> [Exercise prompt]:
List each line of the data below that contains the word "Where", copying every such line in full.

> [Material]:
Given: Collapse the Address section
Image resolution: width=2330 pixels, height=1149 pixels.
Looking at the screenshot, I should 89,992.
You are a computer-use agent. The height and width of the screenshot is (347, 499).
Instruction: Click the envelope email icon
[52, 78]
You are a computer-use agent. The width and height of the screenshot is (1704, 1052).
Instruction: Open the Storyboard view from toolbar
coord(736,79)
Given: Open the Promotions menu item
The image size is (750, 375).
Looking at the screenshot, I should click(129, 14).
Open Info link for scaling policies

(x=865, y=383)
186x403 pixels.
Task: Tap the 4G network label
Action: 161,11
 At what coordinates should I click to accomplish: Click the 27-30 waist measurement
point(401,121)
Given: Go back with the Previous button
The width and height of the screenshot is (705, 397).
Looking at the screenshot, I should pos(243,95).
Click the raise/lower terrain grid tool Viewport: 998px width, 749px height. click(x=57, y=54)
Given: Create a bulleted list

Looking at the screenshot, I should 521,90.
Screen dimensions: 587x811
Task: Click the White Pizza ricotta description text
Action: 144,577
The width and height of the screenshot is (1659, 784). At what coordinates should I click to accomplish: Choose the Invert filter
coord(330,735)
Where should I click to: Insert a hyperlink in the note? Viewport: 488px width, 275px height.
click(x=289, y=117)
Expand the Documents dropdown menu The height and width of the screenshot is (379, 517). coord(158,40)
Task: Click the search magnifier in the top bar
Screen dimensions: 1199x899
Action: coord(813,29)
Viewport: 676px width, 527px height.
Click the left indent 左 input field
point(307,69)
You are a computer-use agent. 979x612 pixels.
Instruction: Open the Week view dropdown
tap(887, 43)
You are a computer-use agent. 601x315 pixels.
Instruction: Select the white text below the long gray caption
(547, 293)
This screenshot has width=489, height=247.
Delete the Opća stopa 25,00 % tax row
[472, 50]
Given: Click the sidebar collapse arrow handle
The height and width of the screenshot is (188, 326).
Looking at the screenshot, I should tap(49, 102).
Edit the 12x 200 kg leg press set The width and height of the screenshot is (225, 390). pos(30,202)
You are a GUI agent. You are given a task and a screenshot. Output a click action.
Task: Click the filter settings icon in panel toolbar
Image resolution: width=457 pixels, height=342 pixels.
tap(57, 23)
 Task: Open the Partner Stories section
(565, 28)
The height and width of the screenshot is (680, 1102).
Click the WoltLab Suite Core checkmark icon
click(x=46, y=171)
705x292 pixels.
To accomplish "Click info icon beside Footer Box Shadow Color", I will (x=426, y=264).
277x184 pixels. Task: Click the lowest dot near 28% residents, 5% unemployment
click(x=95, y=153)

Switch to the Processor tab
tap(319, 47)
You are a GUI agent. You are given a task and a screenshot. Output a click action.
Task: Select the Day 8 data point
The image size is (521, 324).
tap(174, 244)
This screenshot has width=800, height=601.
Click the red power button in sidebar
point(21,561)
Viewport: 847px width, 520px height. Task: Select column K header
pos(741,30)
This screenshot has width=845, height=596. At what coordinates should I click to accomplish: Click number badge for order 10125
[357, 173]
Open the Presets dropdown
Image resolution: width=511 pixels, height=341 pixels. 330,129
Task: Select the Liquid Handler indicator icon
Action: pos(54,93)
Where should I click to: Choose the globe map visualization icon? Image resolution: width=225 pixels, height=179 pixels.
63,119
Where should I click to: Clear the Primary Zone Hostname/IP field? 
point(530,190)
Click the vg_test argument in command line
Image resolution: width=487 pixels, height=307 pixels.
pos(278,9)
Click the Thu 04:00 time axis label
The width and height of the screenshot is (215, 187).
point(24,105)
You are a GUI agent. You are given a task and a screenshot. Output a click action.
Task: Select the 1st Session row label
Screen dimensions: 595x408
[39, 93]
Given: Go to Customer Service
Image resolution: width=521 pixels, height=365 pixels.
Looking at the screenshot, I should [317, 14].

> [Response below]:
Where should I click to: Insert a hyperlink in the note? Viewport: 488px width, 275px height.
Where should I click to: Choose the globe map visualization icon? Image resolution: width=225 pixels, height=179 pixels.
Where should I click to: Clear the Primary Zone Hostname/IP field? 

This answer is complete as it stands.